What should tomorrow’s AI look like?
As I say the 2023 hype of AI has thankfully subsided just a little and the reality of where we are with the technology has emerged. That means that today’s limitations are beginning to be uncovered.

I have already alluded to one limitation which is the need for data to be compatible with time-based analysis. The AI models in use don’t currently act in a way which suggests they can learn from gradually moving data. For today’s features to work you need a time-based snapshot of how things were or when things occurred.

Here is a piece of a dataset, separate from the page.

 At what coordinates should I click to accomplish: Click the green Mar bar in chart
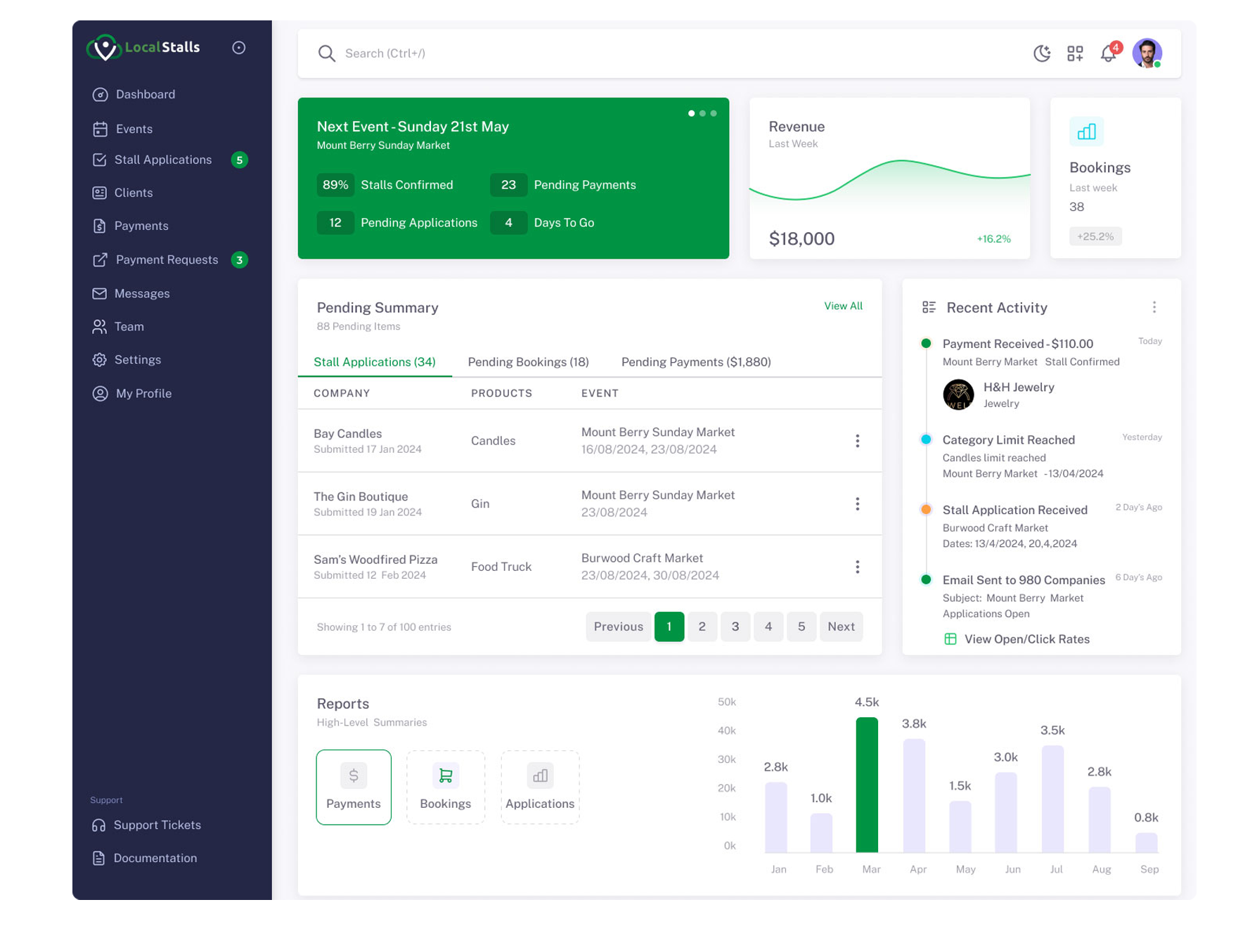[x=867, y=784]
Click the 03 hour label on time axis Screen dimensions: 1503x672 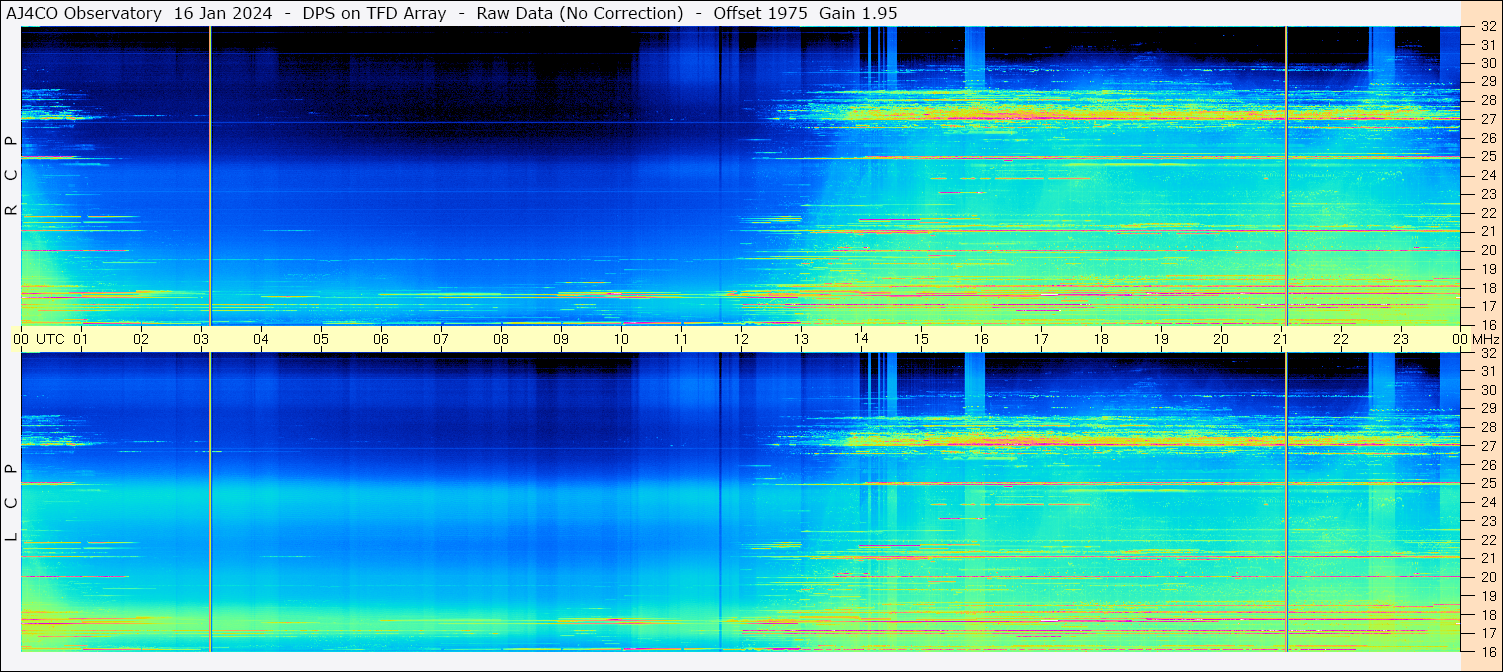(201, 339)
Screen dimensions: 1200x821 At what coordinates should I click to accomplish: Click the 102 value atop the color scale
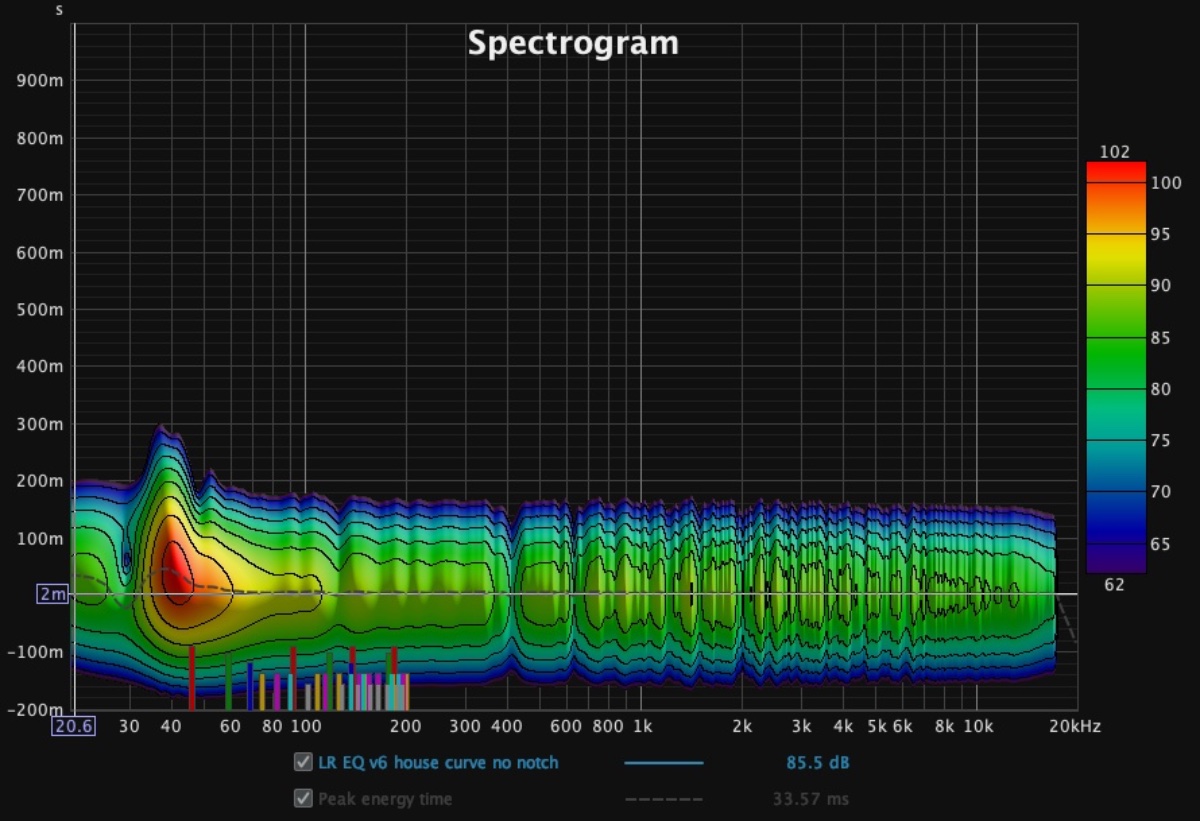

This is one area I would like to see Alteryx and Tableau tackle with both an easy and seamless solution. They could either continually train the AI model on the entire dataset, allowing it to learn the full history of the dataset as it changes. This would be costly and very compute intensive as well as create a myriad of data protection and security questions. A cheaper and easier solution would be to automatically snapshot the dataset thus removing the need for pre-processing by the data owner.
Another aspect I would like to see tackled is future awareness. Currently the output from generative AI is very focussed on what just happened up to today as compared to a previous time period. For example you would expect to see the output “your sales are up 17% compared to this time last year.” You might look at this and think that’s a great reason to celebrate, however a good data analyst would not only look at the period to date but would also include the coming weeks and months. Yes you may be up 17% compared to last year but what you weren’t informed about is that a late sale last year came in early this year, accounting for that 17% increase. What GenAI should return is “your sales are up 17% compared to this time last year and to maintain that increase you need to sell £186,103 next week.” Oh dear! You only now have £15,000 left in your sales pipeline and so the 17% increase just isn’t sustainable.
Getting back to reality here at the time of writing Tableau Pulse is still to hit general availability and Alteryx Auto Insights is still implementing generative AI and CoPilot features on top of its existing machine learning-based tech stack. I’m keen to see how both companies evolve their offering over the next couple of years especially Tableau as they seem to be positioning Tableau Pulse as not just a new feature but a whole new platform on which anybody can see, understand and take action with data.